Snap election
August 26, 2011Abkahzia went to the polls Friday in its fifth presidential election since throwing off Georgian rule in the early 1990s.
The disputed political entity of Abkhazia remains largely unrecognized on the international stage, with merely Russia and a handful of other states recognizing its independence. Georgia says the vote in it's breakaway province is illegitimate.
All three candidates share pro-Kremlin sympathies and an anti-Georgian stance. Vice President Alexander Ankvab is running against Prime Minister Sergei Shamba and opposition leader Paul Khadjimba. There are few reliable polls, but analysts expect the outcome to be a close call.
"It is a very small society," said Liana Kvarchelia, a member of the League of Fair Voters and director of Center for Humanitarian Protection in Abkhazia.
"[The candidates] are people we know, who are either our classmates, our neighbors, our relatives, and it's very hard in a small society not to be transparent, not to be accountable, because you will be confronted with difficult questions from all these people who know you."
Kvarchelia admits there are shortfalls in other institutions like the judiciary and legal system, but she believes electoral democracy has reached an important level.
No Kremlin meddling
In the 2004 presidential elections, Moscow openly backed Raul Khadjimba who then lost the vote to Sergei Bagapsh. Bagapsh died in a Moscow hospital after receiving lung surgery earlier this year, leading to the snap vote.
In this election, Russia has maintained a hands-off approach. Each candidate has sought to define Abkhazia's strategic relationship with Russia and is defiant of reintegration with Georgia.

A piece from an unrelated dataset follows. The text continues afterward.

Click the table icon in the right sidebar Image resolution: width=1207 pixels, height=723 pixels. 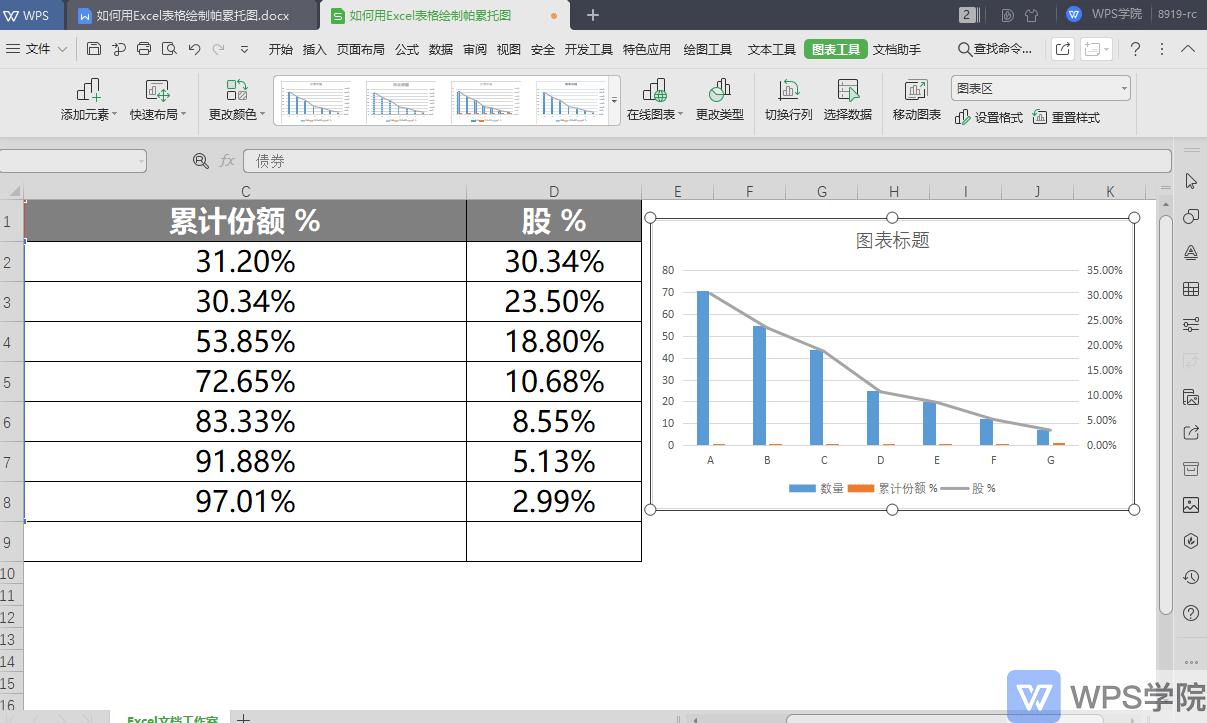click(1190, 289)
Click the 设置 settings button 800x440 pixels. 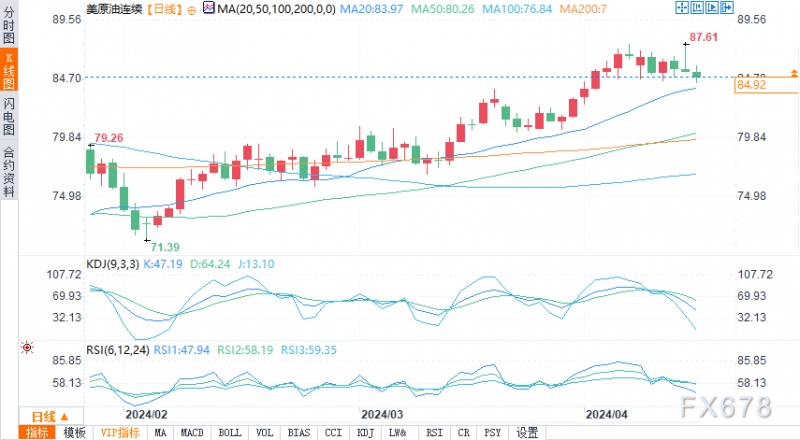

"Of course, in regards to strategic questions and in questions regarding the development of the Abkhazian state, the development of the economy and social sphere, the program of each candidate is very similar," explained Ankvab.
"There is no conflict of interest. Each [candidate] seeks to serve the interest of Abkhazia and the Abkhazian state."
No international recognition
The election takes place three years to the day that Moscow recognized the sub-tropical state on the Black Sea coast between Russia and Georgia.
Russia's recognition of Abkhazia - along with Georgia's other breakaway province of South Ossetia - came after a brief Russian-Georgian war in which Moscow defeated a Georgian assault on South Ossetia in August 2008.
The majority of the world community still considers Abkhazia a part of Georgia.
The small republic of just over 200,000 people remains largely dependant on Moscow, with thousands of Russian troops stationed in there.
Despite Russian tourists and the Kremlin's budgetary support the country's economy remains stricken by the lack of international recognition.